F is for frigid, they freeze him to death.

Not to mention, there is a smell in this place. A tenement stew. Cabbage boiled in salty water. The unspeakable parts of a pig. The smell from his dreams. At times he can hear her working in the kitchen, the Witch. The clatter of pots and knives. Cauldron, cauldron boil and bubble. Hands floating in broth. Was that a dream or a premonition? He has seen this woman before—the Witch—in succubus nightmare. She is a pale skeleton covered with a fine downy fur.

In moments when the Witch is absent, he is cared for by a middle-aged Filipina named Rose. It’s Rose who rolls him from room to room and wipes the sometimes drool from his chin. Behind her eyes is a human being controlled by fear, a woman who startles when she hears her name shouted from the darkness, who crosses herself when she thinks no one is looking.

He sleeps on a bare mattress in a corner. In moments where he feels capable of rational thought, he wonders if he’s being punished or if he’s being executed—slowly, deliberately erased. It matters not that erasure this way makes no rational sense, that if his father wants to disown him, there are simpler ways. No. Stuck in here, chemically negated, he remembers that old chestnut: the cruelty is the point.

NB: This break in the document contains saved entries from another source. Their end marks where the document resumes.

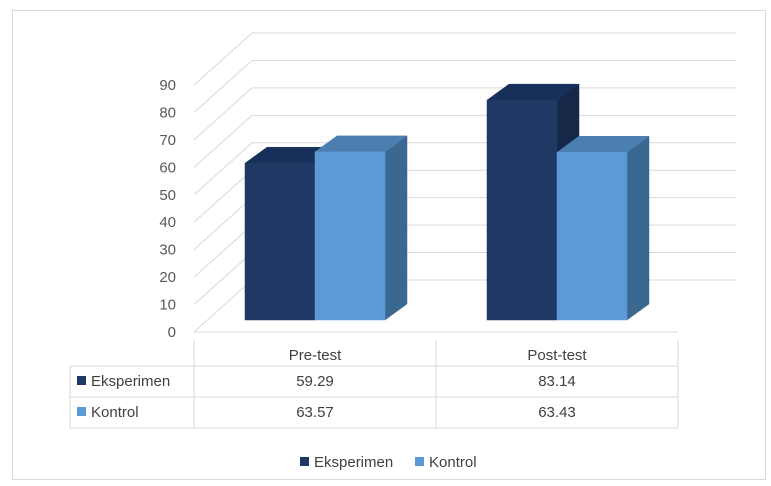  Describe the element at coordinates (315, 412) in the screenshot. I see `data-label: 63.57` at that location.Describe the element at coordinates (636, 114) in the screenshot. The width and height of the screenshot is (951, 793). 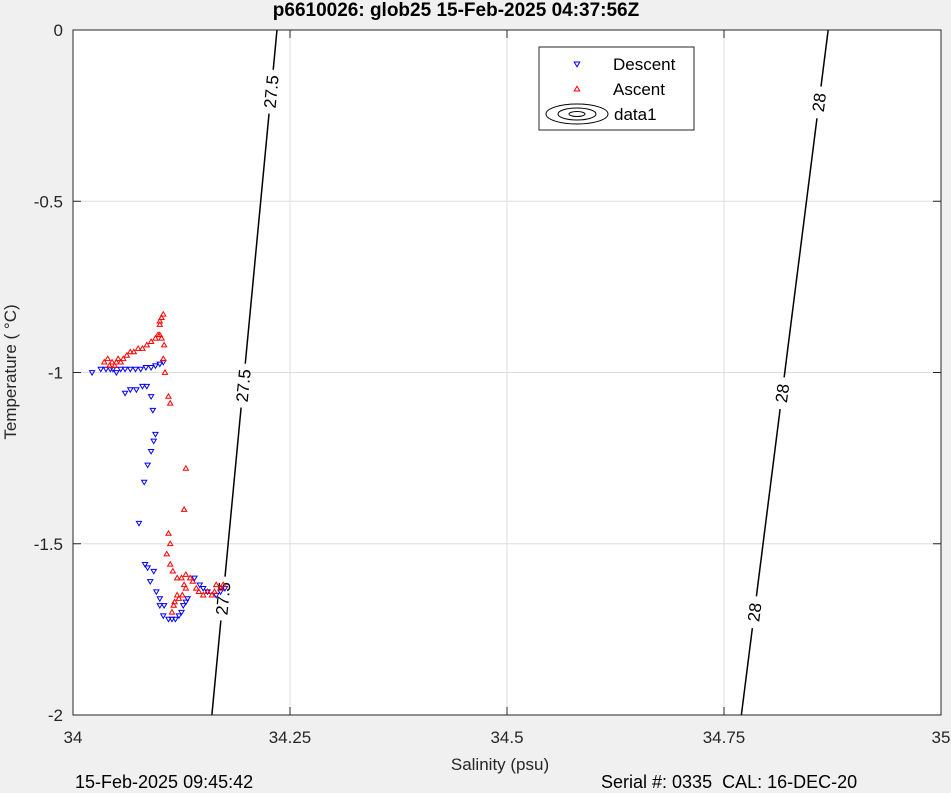
I see `legend-label: data1` at that location.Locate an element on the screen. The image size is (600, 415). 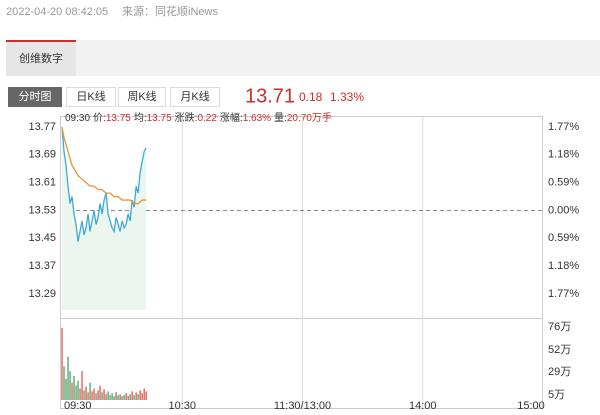
quote-price: 13.71 is located at coordinates (270, 96).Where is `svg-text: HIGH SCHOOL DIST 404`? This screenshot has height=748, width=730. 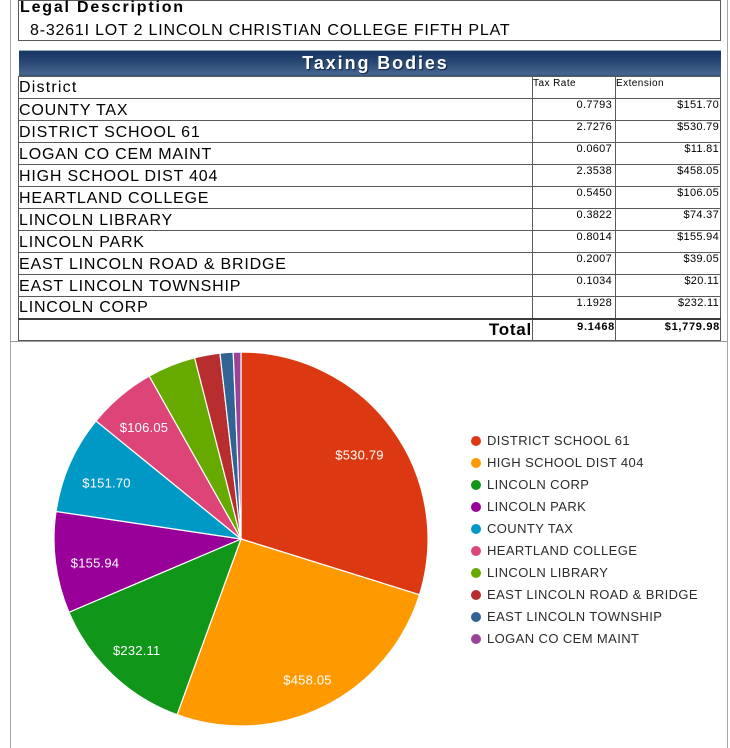 svg-text: HIGH SCHOOL DIST 404 is located at coordinates (566, 462).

But then the needle comes again, erasing every thought. Sometimes in the night he wets himself, the drugs sabotaging control. In the morning, Rose will change his hospital scrubs, sponging him dry, and clucking.

At twilight the Witch sits in the shadows, just out of sight, and speaks to him in low, quavering tones.

“Little boy,” she says, “little boy.”

He stirs.

“You know who I am,” she says, “even if you don’t know my name.”

He peers into the darkness.

“Your mind has been warped to believe in lies. You need to wake up. Your father is a great man. How do we know? Because he is wealthy. If the poor were so smart, they wouldn’t be poor. Your father’s success is proof of his destiny, his superiority. Who are you to tear him down?”

As Simon drifts in and out of consciousness, she tells him all the old fairy tales from the point of view of the wolf. A lonely witch in a gingerbread house. A wee man enslaved by his own name. The point is not to see things from their point of view. She doesn’t try to justify their actions in some reverse moral paradox. Instead, she suggests that empathy itself is a lie. One is what one is. Wolves eat pigs. Witches eat children. Poor you, if you’re a child, but one can’t argue the natural order.